-- begin --

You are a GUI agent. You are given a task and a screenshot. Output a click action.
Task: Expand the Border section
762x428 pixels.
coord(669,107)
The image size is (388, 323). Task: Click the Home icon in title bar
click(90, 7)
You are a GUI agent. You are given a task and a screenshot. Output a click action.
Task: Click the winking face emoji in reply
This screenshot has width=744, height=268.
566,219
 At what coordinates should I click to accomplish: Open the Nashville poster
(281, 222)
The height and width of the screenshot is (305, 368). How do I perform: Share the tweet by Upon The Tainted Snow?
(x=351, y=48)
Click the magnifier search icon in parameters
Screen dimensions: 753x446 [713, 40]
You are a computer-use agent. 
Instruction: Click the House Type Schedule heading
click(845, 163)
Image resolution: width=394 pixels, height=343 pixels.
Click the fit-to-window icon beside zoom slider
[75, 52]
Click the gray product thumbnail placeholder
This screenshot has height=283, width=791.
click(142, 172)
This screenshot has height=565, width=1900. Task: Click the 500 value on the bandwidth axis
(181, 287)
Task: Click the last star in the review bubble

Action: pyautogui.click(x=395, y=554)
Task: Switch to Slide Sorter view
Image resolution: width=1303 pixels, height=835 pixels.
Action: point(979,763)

-- end --

**INSTRUCTIONS TO FOLLOW**: Collect each line above that contains the string "This", treating uppercase and lowercase as different.

**RESULT**:
This screenshot has width=744, height=268.
This screenshot has height=283, width=791.
This screenshot has height=565, width=1900. Task: Click the 500 value on the bandwidth axis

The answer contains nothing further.